Çebi Gül, BUSE; Çebi, Can; Altınsoy, Burçin; Dedeoğlu, NUMAN

doi:10.58600/eurjther2981

A Two-Stage Deep Learning Approach Using YOLO11 and U-Net for Detection and Segmentation of Caries Under Crowns in Panoramic Radiographs

Çebi Gül B., Çebi C., Altınsoy B., Dedeoğlu N.

EUROPEAN JOURNAL OF THERAPEUTICS, cilt.0, sa.0, 2026 (ESCI, TRDizin)

Yayın Türü: Makale / Tam Makale
Cilt numarası: 0 Sayı: 0
Basım Tarihi: 2026
Doi Numarası: 10.58600/eurjther2981
Dergi Adı: EUROPEAN JOURNAL OF THERAPEUTICS
Derginin Tarandığı İndeksler: Emerging Sources Citation Index (ESCI), CINAHL, TR DİZİN (ULAKBİM)
Açık Arşiv Koleksiyonu: AVESİS Açık Erişim Koleksiyonu
İnönü Üniversitesi Adresli: Evet

Özet

Objective: This study aimed to develop and evaluate deep learning models for the automatic detection and segmentation of caries under crowns on panoramic radiographs. Methods: A retrospective study was conducted. From 1742 panoramic radiographs initially screened, 257 high-quality regions of interest (ROIs) containing crowns with radiographically detectable caries were extracted. Multiple ROIs could be obtained from a single panoramic radiograph when more than one qualifying crown was present. A two-stage coarse-to-fine strategy was implemented. In the first stage, the YOLO11l (Large) model was used for automatic detection and localization of crowns, achieving 0.977 mAP@50 and 0.857 mAP@50-95 on the validation set. In the second stage, three deep learning architectures were compared for caries segmentation: YOLO11-seg variants, U-Net with ResNet34 backbone, and U-Net++ with ResNet34 backbone. Expert annotations were created by three dentists with over 10 years of experience, showing near-perfect interobserver agreement. Results: In ROI detection, the YOLO11l model achieved a 97.7% mAP@50 value. In the segmentation phase, YOLO11s-seg showed the highest object detection success with a 74.3% instance F1 score, while in pixel-based evaluation, U-Net++ (71.2% Dice) performed 9.8 points higher than YOLO11s-seg (61.4% pixel F1) (p<0.01).

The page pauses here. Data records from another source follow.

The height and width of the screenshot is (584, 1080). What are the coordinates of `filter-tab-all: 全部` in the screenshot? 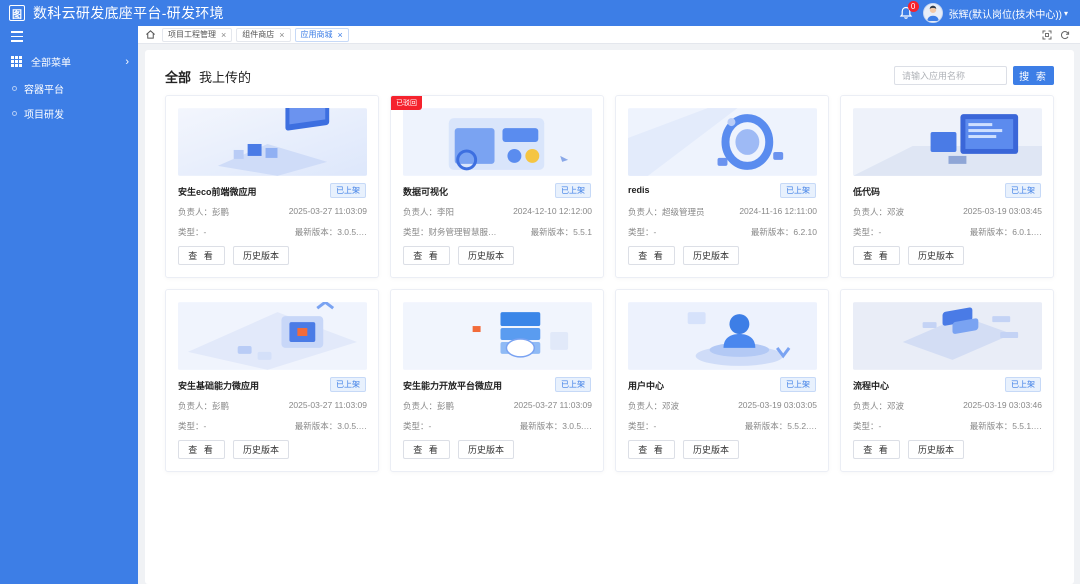 It's located at (178, 76).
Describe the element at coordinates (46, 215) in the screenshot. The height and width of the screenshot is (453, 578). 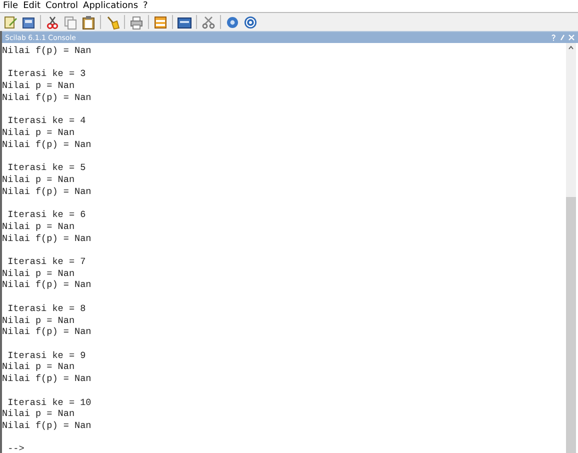
I see `iteration-heading: Iterasi ke = 6` at that location.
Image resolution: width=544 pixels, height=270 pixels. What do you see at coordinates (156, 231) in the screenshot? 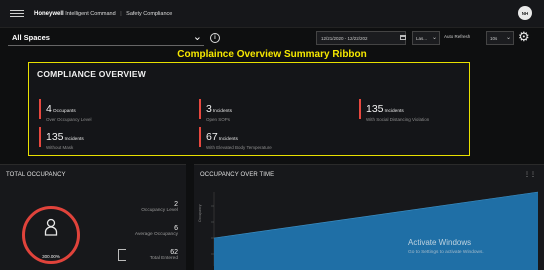
I see `stat-average-occupancy: 6 Average Occupancy` at bounding box center [156, 231].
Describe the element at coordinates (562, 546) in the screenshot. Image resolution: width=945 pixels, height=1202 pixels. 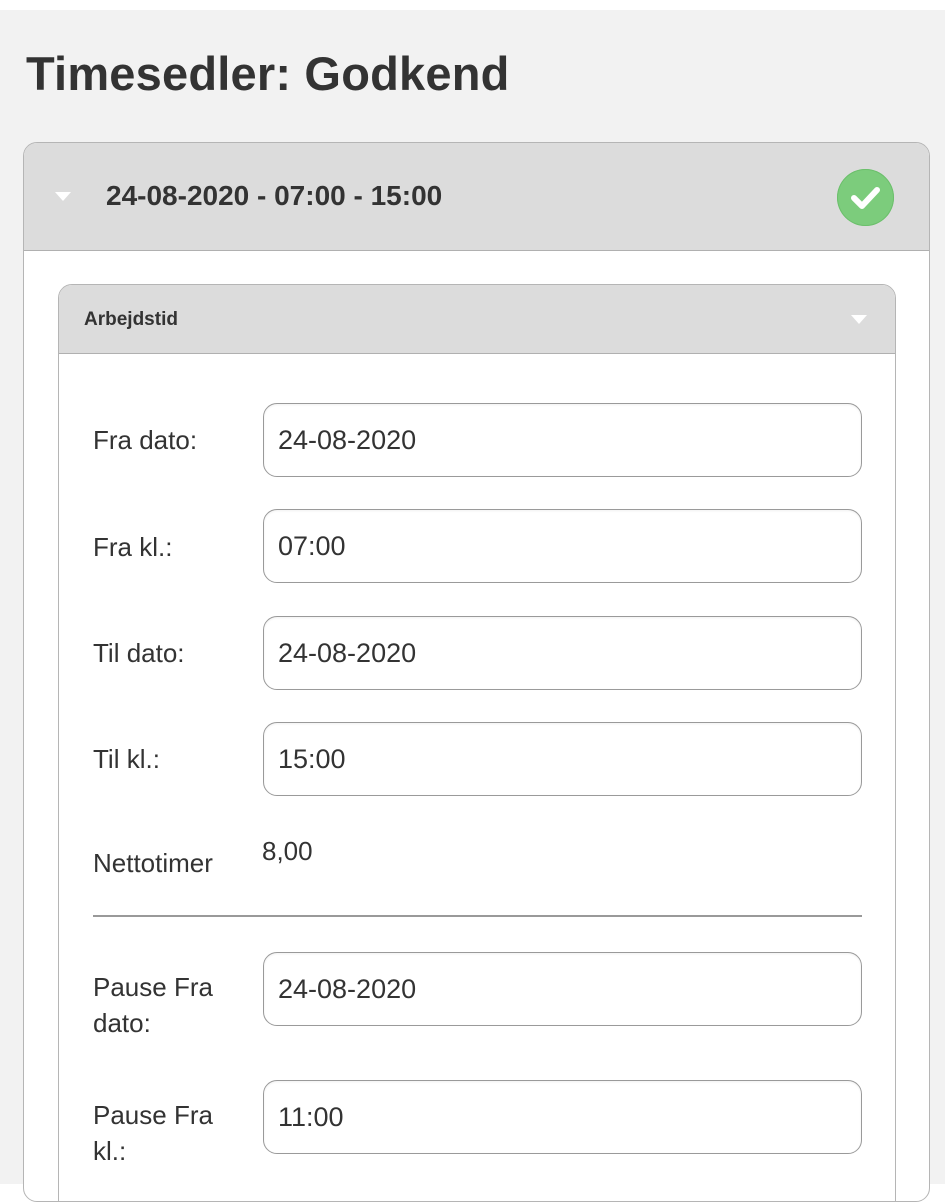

Dice coefficient and F1 score are mathematically equivalent metrics when calculated at the pixel level. The final U-Net++ model achieved a 68.6% Dice score in the independent test set. Conclusion: U-Net++ (ResNet34 backbone) achieved significantly superior pixel-based segmentation performance compared to standard U-Net and YOLO11-seg, demonstrating the effectiveness of nested skip connections for caries detection. An inverse relationship between model size and performance was observed in YOLO11 variants, emphasizing the critical importance of matching model capacity to dataset size. While these deep learning architectures demonstrate considerable potential for enhancing diagnostic accuracy, they should be implemented as adjunctive decision-support tools integrated with clinical expertise rather than standalone diagnostic systems.